*CONSIGNE*
Renomme « Viewport » en « Window size » partout dans les données ci-dessous, puis recopie-les sans rien changer d'autre.

*DONNÉES*
________________________________________

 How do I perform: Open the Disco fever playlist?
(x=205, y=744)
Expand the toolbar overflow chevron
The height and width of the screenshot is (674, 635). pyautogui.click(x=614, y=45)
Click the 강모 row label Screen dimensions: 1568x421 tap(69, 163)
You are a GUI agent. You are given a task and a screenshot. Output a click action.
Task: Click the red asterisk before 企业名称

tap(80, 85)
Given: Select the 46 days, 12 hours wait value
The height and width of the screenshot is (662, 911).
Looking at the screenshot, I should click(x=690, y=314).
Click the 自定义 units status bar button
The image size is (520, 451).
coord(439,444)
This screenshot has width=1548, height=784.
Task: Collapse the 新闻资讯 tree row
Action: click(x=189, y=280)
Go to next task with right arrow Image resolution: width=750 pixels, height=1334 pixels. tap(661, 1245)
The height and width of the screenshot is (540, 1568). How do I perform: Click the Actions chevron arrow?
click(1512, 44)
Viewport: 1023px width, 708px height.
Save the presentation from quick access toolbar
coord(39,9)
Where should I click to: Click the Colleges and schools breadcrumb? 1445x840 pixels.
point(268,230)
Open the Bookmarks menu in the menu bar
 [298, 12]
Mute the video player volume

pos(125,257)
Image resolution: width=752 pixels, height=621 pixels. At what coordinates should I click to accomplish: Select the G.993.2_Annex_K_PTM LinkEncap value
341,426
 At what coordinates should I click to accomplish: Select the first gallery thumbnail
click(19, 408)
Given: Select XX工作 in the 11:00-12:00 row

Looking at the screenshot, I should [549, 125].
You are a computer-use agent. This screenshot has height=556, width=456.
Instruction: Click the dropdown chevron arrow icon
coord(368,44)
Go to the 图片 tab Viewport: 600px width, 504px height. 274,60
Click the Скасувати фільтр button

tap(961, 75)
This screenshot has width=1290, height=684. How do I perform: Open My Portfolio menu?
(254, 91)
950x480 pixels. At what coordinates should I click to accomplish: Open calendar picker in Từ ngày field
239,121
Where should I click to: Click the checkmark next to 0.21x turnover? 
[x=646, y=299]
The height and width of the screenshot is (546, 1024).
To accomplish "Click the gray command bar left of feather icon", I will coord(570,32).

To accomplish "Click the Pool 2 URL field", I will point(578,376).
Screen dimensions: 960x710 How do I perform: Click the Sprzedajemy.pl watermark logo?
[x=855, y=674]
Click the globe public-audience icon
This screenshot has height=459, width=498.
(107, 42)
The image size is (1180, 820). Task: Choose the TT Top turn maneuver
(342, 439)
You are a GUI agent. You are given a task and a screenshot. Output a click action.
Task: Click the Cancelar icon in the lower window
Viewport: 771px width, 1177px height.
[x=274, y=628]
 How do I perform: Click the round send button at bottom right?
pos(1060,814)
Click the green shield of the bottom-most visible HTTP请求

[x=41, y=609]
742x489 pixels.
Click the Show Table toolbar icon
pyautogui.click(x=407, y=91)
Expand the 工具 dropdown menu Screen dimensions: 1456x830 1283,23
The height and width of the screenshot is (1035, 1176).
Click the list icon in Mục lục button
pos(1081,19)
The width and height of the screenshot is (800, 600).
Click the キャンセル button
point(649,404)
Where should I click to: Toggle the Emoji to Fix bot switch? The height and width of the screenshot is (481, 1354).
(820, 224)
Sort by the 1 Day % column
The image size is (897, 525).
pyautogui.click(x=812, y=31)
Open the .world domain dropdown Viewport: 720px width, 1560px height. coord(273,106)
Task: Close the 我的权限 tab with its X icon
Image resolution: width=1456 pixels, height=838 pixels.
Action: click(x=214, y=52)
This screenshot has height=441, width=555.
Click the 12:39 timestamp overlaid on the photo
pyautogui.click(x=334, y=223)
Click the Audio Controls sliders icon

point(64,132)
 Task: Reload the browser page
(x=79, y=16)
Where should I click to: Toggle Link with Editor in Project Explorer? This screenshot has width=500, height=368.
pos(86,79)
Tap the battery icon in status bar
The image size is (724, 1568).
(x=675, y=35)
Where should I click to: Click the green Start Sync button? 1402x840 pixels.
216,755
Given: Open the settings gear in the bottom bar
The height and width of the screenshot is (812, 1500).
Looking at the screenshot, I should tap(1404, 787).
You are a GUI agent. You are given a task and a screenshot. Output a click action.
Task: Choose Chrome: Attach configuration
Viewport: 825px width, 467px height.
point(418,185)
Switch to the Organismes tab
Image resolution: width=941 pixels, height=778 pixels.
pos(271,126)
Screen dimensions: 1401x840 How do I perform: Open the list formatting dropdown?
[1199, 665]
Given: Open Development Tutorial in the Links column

________________________________________

*RÉSULTAT ATTENDU*
 How do I perform: Open the Disco fever playlist?
(x=205, y=744)
Expand the toolbar overflow chevron
The height and width of the screenshot is (674, 635). pyautogui.click(x=614, y=45)
Click the 강모 row label Screen dimensions: 1568x421 tap(69, 163)
You are a GUI agent. You are given a task and a screenshot. Output a click action.
Task: Click the red asterisk before 企业名称

tap(80, 85)
Given: Select the 46 days, 12 hours wait value
The height and width of the screenshot is (662, 911).
Looking at the screenshot, I should click(x=690, y=314).
Click the 自定义 units status bar button
The image size is (520, 451).
coord(439,444)
This screenshot has width=1548, height=784.
Task: Collapse the 新闻资讯 tree row
Action: click(x=189, y=280)
Go to next task with right arrow Image resolution: width=750 pixels, height=1334 pixels. tap(661, 1245)
The height and width of the screenshot is (540, 1568). How do I perform: Click the Actions chevron arrow?
click(1512, 44)
Window size: 1023px width, 708px height.
Save the presentation from quick access toolbar
coord(39,9)
Where should I click to: Click the Colleges and schools breadcrumb? 1445x840 pixels.
point(268,230)
Open the Bookmarks menu in the menu bar
 [298, 12]
Mute the video player volume

pos(125,257)
Image resolution: width=752 pixels, height=621 pixels. At what coordinates should I click to accomplish: Select the G.993.2_Annex_K_PTM LinkEncap value
341,426
 At what coordinates should I click to accomplish: Select the first gallery thumbnail
click(19, 408)
Given: Select XX工作 in the 11:00-12:00 row

Looking at the screenshot, I should [549, 125].
You are a computer-use agent. This screenshot has height=556, width=456.
Instruction: Click the dropdown chevron arrow icon
coord(368,44)
Go to the 图片 tab Window size: 600px width, 504px height. 274,60
Click the Скасувати фільтр button

tap(961, 75)
This screenshot has width=1290, height=684. How do I perform: Open My Portfolio menu?
(254, 91)
950x480 pixels. At what coordinates should I click to accomplish: Open calendar picker in Từ ngày field
239,121
Where should I click to: Click the checkmark next to 0.21x turnover? 
[x=646, y=299]
The height and width of the screenshot is (546, 1024).
To accomplish "Click the gray command bar left of feather icon", I will coord(570,32).

To accomplish "Click the Pool 2 URL field", I will point(578,376).
Screen dimensions: 960x710 How do I perform: Click the Sprzedajemy.pl watermark logo?
[x=855, y=674]
Click the globe public-audience icon
This screenshot has height=459, width=498.
(107, 42)
The image size is (1180, 820). Task: Choose the TT Top turn maneuver
(342, 439)
You are a GUI agent. You are given a task and a screenshot. Output a click action.
Task: Click the Cancelar icon in the lower window
Window size: 771px width, 1177px height.
[x=274, y=628]
 How do I perform: Click the round send button at bottom right?
pos(1060,814)
Click the green shield of the bottom-most visible HTTP请求

[x=41, y=609]
742x489 pixels.
Click the Show Table toolbar icon
pyautogui.click(x=407, y=91)
Expand the 工具 dropdown menu Screen dimensions: 1456x830 1283,23
The height and width of the screenshot is (1035, 1176).
Click the list icon in Mục lục button
pos(1081,19)
The width and height of the screenshot is (800, 600).
Click the キャンセル button
point(649,404)
Where should I click to: Toggle the Emoji to Fix bot switch? The height and width of the screenshot is (481, 1354).
(820, 224)
Sort by the 1 Day % column
The image size is (897, 525).
pyautogui.click(x=812, y=31)
Open the .world domain dropdown Window size: 720px width, 1560px height. coord(273,106)
Task: Close the 我的权限 tab with its X icon
Image resolution: width=1456 pixels, height=838 pixels.
Action: click(x=214, y=52)
This screenshot has height=441, width=555.
Click the 12:39 timestamp overlaid on the photo
pyautogui.click(x=334, y=223)
Click the Audio Controls sliders icon

point(64,132)
 Task: Reload the browser page
(x=79, y=16)
Where should I click to: Toggle Link with Editor in Project Explorer? This screenshot has width=500, height=368.
pos(86,79)
Tap the battery icon in status bar
The image size is (724, 1568).
(x=675, y=35)
Where should I click to: Click the green Start Sync button? 1402x840 pixels.
216,755
Given: Open the settings gear in the bottom bar
The height and width of the screenshot is (812, 1500).
Looking at the screenshot, I should tap(1404, 787).
You are a GUI agent. You are given a task and a screenshot. Output a click action.
Task: Choose Chrome: Attach configuration
Window size: 825px width, 467px height.
point(418,185)
Switch to the Organismes tab
Image resolution: width=941 pixels, height=778 pixels.
pos(271,126)
Screen dimensions: 1401x840 How do I perform: Open the list formatting dropdown?
[1199, 665]
Given: Open Development Tutorial in the Links column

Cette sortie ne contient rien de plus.